Cinecitt_sliderLa nuova società resta proprietaria del patrimonio e assorbirà tutto il personale. I terreni rimangono ad Abete

ROMA – Né dismissioni di patrimonio, né speculazioni sui terreni, né licenziamento di personale per Cinecittà, che con la manovra finanziaria del governo si trasforma da Spa in Srl. Dopo i dubbi interpretativi che avevano messo in allarme l’azienda, i dipendenti e le banche creditrici, il ministro dei Beni culturali Giancarlo Galan, chiamato oggi ad un’audizione della commissione Cultura del Senato ha specificato che: “La nuova società resta proprietaria del patrimonio, anche immobiliare, non vi deve essere dubbio, se la norma non è chiara sono pronto a firmare emendamento. Né speculazioni – aggiunge – sui terreni non si costruirà nulla, sono vincolati, protetti con assoluta sicurezza”.

La nuova società, ha continuato il ministro al Senato, “assorbirà tutto il personale impiegato nelle mansioni ritenute fondamentali per la mission”, che sono la tutela e conservazione delle teche dell’Istituto Luce, il restauro e la conservazione di film, la distribuzione di opere prime e seconde, la distribuzione del cinema italiano all’estero.

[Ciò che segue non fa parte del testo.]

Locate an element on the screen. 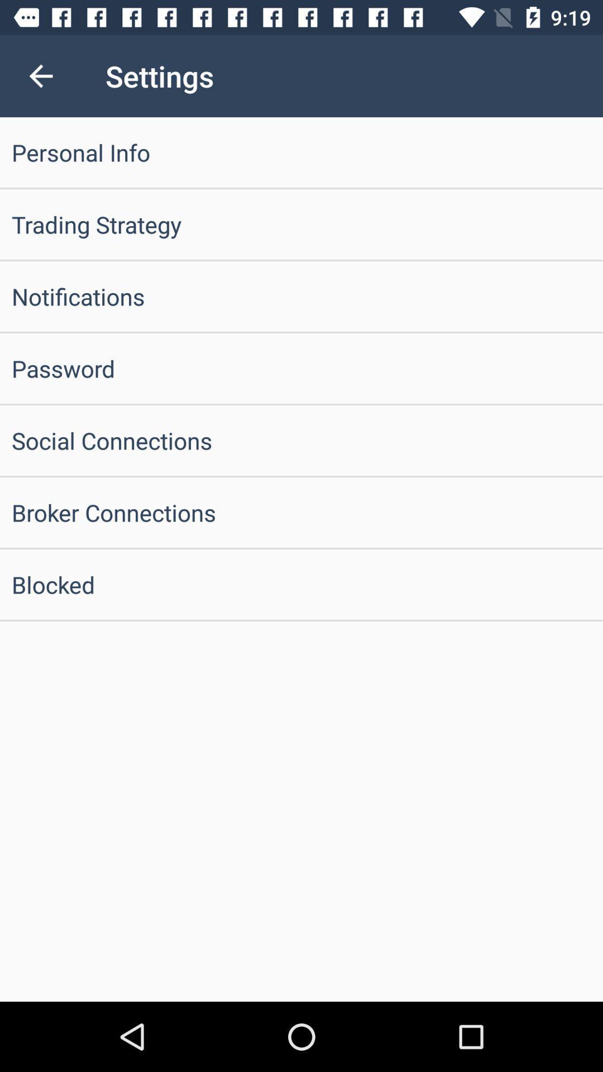  the item above password icon is located at coordinates (301, 296).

La parte restante dell’attuale personale, ha aggiunto Galan, “non verrà licenziata ma trasferita nei ranghi del Mibac”.

“Quanto ai terreni – ha spiegato il ministro – verranno concessi in locazione alla società privata guidata da Abete che dal 1997 gode di questo contratto. La società Fintecna, ha proseguito rispondendo alle domande che erano state poste dal senatore Vita (Pd) e altri esponenti dell’opposizione, “serve tecnicamente solo come strumento per mettere in liquidità la vecchia Cinecittà Luce spa”. Quanto ai dipendenti degli Studios, ha precisato, “sono dipendenti della società privata di Abete, non c’entrano nulla con il ministero”.

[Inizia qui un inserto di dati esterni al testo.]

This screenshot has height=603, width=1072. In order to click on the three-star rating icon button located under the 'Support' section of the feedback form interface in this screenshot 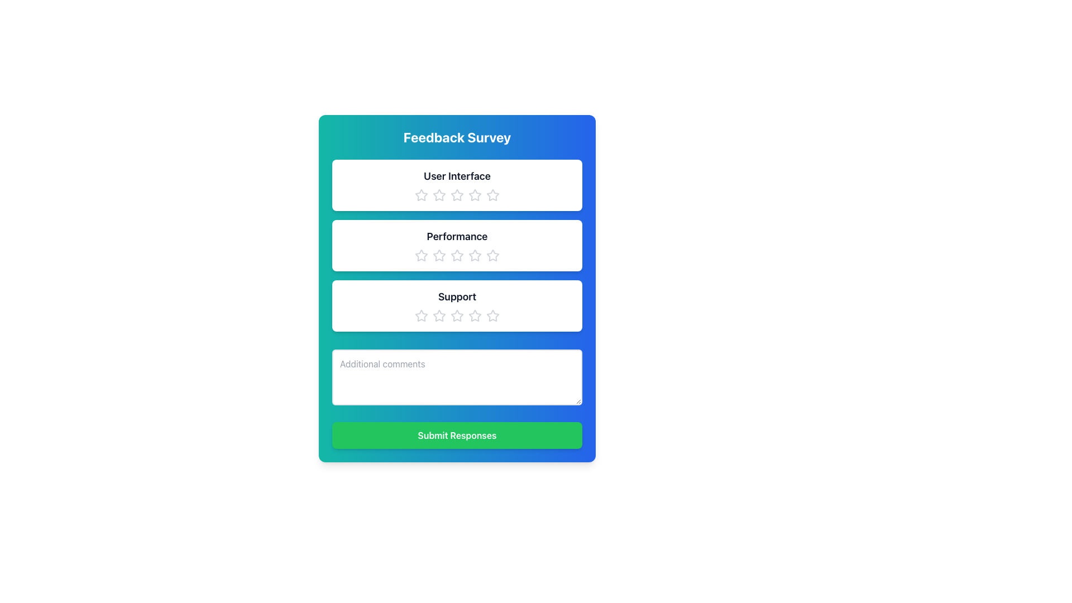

La riforma inserita nella manovra, ha ribadito Galan, “conferma la mission originaria, conserva le fonti patrimoniali di finanziamento e conferma l’occupazione. Per di più con un risparmio per le casse del Fus di circa 20 milioni di euro”. Quindi, ha concluso Galan, “nessuno smantellamento del patrimonio di Cinecittà, il patrimonio resta sotto tutela e nessuna speculazione sarà possibile”.